Notre Dame will meet a Trojans squad surrounded by many uncertainties in the midst of a tumultuous week. USC athletics director Pat Haden announced Sunday that head coach Steve Sarkisian would take an immediate leave of absence to seek treatment for alcohol-related problems, and he was replaced in the interim by offensive coordinator Clay Helton. Haden then said Monday the University had fired Sarkisian and would open up a search for a new head coach.
“Coach Helton, obviously, being put in the role of head coach is somebody that I have a lot of respect for,” Kelly said. “He’s been in this role before. He does a great job as an offensive coordinator, and I’m sure he’ll have his football team prepared and ready to go. It’s a rivalry game for them as well. It’s a chance for them to respond.”
Despite the quick and unexpected transition from Sarkisian to Helton, Kelly said he didn’t think the Trojans’ offense would be too different than what they have prepared for.
“Play-calling is such a combination of art and science. Now that [Helton] is clearly running the program, you tend to see a little bit more of that finish come out, where maybe Steve had his thumb or stamp on it,” Kelly said. “I think certainly it would make sense that Clay would have a little bit of his. But I don’t think you go too far from what they are and who they are as an offense.”
Kelly said he didn’t expect this week’s commotion to affect the competitiveness of the Trojans (3-2, 1-2 Pac-12) on Saturday.
“They have some of the finest athletes in the country,” he said. “I’ve recruited a lot of them, and they have an immense amount of pride for their program and personal pride, so they will come out with that here at Notre Dame — there is no question about that.”
Kelly himself has been brought up in the conversation speculating possible candidates for the USC head coaching job, but he quickly deflected those rumors Tuesday.
“What we do here is we avoid the noise, and that would be considered a lot of noise,” he said.
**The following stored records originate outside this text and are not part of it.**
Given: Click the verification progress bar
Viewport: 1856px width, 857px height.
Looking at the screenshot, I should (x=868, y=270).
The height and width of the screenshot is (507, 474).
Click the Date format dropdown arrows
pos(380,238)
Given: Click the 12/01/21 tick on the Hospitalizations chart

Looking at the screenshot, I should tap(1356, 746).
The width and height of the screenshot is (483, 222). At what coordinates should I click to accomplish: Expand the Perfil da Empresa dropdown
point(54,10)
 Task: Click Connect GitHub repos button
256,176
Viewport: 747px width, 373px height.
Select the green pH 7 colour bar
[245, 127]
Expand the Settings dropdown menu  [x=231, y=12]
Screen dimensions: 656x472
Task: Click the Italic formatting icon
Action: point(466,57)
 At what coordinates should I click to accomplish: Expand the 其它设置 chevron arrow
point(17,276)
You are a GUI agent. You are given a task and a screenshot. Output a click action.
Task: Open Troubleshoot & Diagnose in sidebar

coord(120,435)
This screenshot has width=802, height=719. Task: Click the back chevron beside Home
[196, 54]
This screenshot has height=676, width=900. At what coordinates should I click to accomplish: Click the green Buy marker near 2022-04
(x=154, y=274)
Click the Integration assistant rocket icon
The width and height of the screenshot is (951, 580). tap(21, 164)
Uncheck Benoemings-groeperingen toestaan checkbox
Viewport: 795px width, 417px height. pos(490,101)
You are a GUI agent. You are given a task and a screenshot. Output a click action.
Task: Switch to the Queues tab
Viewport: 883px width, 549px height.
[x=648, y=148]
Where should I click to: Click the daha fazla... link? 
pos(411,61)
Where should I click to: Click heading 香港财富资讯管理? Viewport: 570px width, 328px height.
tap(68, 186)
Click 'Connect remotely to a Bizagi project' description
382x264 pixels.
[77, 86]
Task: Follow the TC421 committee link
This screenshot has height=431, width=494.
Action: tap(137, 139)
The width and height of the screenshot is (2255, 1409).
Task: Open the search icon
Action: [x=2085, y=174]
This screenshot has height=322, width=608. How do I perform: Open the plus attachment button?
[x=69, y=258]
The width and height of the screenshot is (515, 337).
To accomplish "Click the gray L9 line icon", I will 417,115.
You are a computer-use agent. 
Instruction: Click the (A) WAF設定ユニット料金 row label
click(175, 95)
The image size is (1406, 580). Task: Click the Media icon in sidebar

Senior running back C.J. Prosise has carried the bulk of the Notre Dame offense through its first six games, averaging 161 combined yards per game, 129.8 of those rushing on about 18 carries each game. His output has helped the Irish, who are averaging 502.7 total yards per game, to their most productive season since 1970, the last year their per-game average was over the 500-yard mark.
Because the offense has relied so much on Prosise, Kelly said they will protect the senior from contact headed into the seventh game of the season.
“We’re going to thud [freshmen] Josh [Adams] and Dexter [Williams], but C.J.’s not a guy we’re going to thud this week,” he said. “We’re going to take a week off, and then maybe we can add some more thud back into our work, but we have to be careful with it.”
A new ‘way of life’
As has been the case for the entire season, Kelly’s entrance into the press conference was preceded by the arrival of the Showtime production crew, complete with cameras, a boom microphone and videographers. However, the head coach said he doesn’t bat an eye anymore at their continual presence.
“I would say it’s no longer an experiment; it’s a way of life,” Kelly said.
“Especially when you go to the bathroom, and you have one of those [microphones] on, and you go, I’ve got to take this off. So I think it’s now become more commonplace, and everybody’s much more comfortable with cameras and microphones and things of that nature around.”
While the finished product of “A Season with Notre Dame Football” has featured storylines such as Jerry Tillery’s non-football interests, Corey Robinson and Romeo Okwara’s ukulele jam sessions and DeShone Kizer’s adjustments to the starting quarterback role, the former “experiment” wasn’t always smooth sailing. Kelly said the adjustments to the show’s presence were made easier by the work of the crew sent to capture the good, the bad and the behind-the-scenes moments of Notre Dame’s season.
“It was a difficult transition early on,” Kelly said. “We have a great staff that’s working on it every day and has done a great job communicating with the staff, as well as with Showtime, where we feel like we need some space, so I think there’s just been really good dialogue and communication between the football staff and Showtime, and it’s making it work on a day-to-day basis.”